In yesterday's newsletter, when talking about how retailers should be considering how consumer AI agents will be interacting with their website, I stuck a bold flag in the sand: "The experience of many AI assistants on retailer sites is underwhelming." In a typical crisis of confidence I later wondered if I had been too harsh on these chatbots, or painted too broad a brush based on my own N=1 experience.
But I found some new research that validates this.
Akeneo, a product experience and product information management company, recently released new data revealing how U.S. consumers are navigating the rise of AI in their online shopping journeys.
Their survey of 1000 consumers found that while 75% of consumers have encountered AI recommendations or chatbots online, only 44% actually engaged with them. Yikes.

So, consumers say they don't like AI.
Akeneo's survey says only 45% of consumers have some level of trust in AI-powered recommendations and chatbots.
I can't say I'm shocked, but let me argue the other side for a second.
Here's the issue with self-reported preference surveys. We are abysmal predictors of our own future behavior. We're only slightly better at recalling our past behavior, especially when it comes to technology we don't fully understand.
When Amazon introduced AI-generated customer review highlights in August 2023, they didn't announce it with fanfare. The Verge reported that Amazon quietly tested this feature, rolling it out to "a subset of users in the US on Amazon's mobile app" across products like TVs, headphones, tablets, and fitness trackers. Today, these review summaries are one of the most popular features on Amazon's product pages.

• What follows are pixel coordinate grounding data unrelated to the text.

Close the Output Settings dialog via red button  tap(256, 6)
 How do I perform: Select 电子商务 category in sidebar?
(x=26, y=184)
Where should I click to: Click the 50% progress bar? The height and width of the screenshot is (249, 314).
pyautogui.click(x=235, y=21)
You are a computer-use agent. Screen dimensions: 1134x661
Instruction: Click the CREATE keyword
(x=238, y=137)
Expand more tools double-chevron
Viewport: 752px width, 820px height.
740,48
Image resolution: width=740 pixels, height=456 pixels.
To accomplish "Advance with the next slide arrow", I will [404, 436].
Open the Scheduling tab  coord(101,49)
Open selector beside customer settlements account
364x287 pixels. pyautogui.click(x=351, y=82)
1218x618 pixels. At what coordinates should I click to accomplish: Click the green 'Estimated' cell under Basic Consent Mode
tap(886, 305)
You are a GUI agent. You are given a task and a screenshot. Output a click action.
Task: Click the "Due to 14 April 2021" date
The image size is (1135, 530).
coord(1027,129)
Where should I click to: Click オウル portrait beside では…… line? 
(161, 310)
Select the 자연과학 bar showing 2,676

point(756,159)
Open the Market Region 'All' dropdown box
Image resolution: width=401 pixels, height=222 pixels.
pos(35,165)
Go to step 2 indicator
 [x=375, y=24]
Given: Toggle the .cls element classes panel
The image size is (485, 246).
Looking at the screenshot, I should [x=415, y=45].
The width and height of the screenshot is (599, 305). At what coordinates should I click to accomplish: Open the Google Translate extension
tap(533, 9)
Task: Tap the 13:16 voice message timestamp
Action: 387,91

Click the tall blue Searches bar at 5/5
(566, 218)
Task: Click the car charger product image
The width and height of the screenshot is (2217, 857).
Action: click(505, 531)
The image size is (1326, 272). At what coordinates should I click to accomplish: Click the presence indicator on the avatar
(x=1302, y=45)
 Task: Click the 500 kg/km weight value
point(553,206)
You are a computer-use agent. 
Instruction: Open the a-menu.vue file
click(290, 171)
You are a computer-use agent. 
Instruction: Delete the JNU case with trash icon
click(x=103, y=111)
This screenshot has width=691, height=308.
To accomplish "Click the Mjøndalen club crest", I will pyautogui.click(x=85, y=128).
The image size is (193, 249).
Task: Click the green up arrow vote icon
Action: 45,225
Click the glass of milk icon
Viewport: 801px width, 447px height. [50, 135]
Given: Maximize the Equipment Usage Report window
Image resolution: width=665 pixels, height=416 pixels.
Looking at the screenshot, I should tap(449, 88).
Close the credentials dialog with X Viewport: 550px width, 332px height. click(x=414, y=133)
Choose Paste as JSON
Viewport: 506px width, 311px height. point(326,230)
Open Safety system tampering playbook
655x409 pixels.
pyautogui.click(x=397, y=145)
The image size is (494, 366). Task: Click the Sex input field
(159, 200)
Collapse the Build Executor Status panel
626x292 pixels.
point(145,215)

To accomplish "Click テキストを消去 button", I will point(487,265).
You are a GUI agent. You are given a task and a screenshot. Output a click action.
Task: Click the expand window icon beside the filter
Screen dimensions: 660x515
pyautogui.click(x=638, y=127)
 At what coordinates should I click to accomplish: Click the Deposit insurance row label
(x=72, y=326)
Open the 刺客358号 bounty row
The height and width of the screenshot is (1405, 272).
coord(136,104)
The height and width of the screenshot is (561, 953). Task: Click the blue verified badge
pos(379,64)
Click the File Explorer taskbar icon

Here's the key: most consumers using these summaries just see helpful bullet points that tell them what 847 reviewers said about battery life or build quality. They think "this is useful," not "this is AI."
In the Akeneo survey, participants noted areas where they feel AI has already improved their experience:
- 37% of consumers have noticed AI being used to improve product recommendations
- 33% have noticed faster customer support
- 31% have experienced improved or more accurate search results
- 28% have reported better product information and descriptions
- 27% have noticed improved AI summaries of customer reviews
So when asked "do you trust AI shopping assistants?" many consumers likely picture obvious chatbots and answer "no," while simultaneously appreciating dozens of AI-powered improvements they don't even recognize as artificial intelligence. Consumers benefit from AI daily without recognizing it as such.
Just don't come at me with your chatbot.
As I argued in yesterday's newsletter, retailers are building chatbots that consumers avoid, even as those same consumers increasingly become co-dependent on ChatGPT as their work sidekick, life coach, and best friend. They won't trust your retailer.com chatbot to help pick out an outfit for their first game of Padel, but they will certainly ask for styling advice from ChatGPT.
It seems that despite the early numbers showing positive experiences with AI, retailers and brands must proceed with caution. Using AI to summarize results and reviews? Yes please. Using AI to build out woefully inadequate product page info across all buying channels? No-brainer. Foisting an annoying AI chatbot on me? No thanks.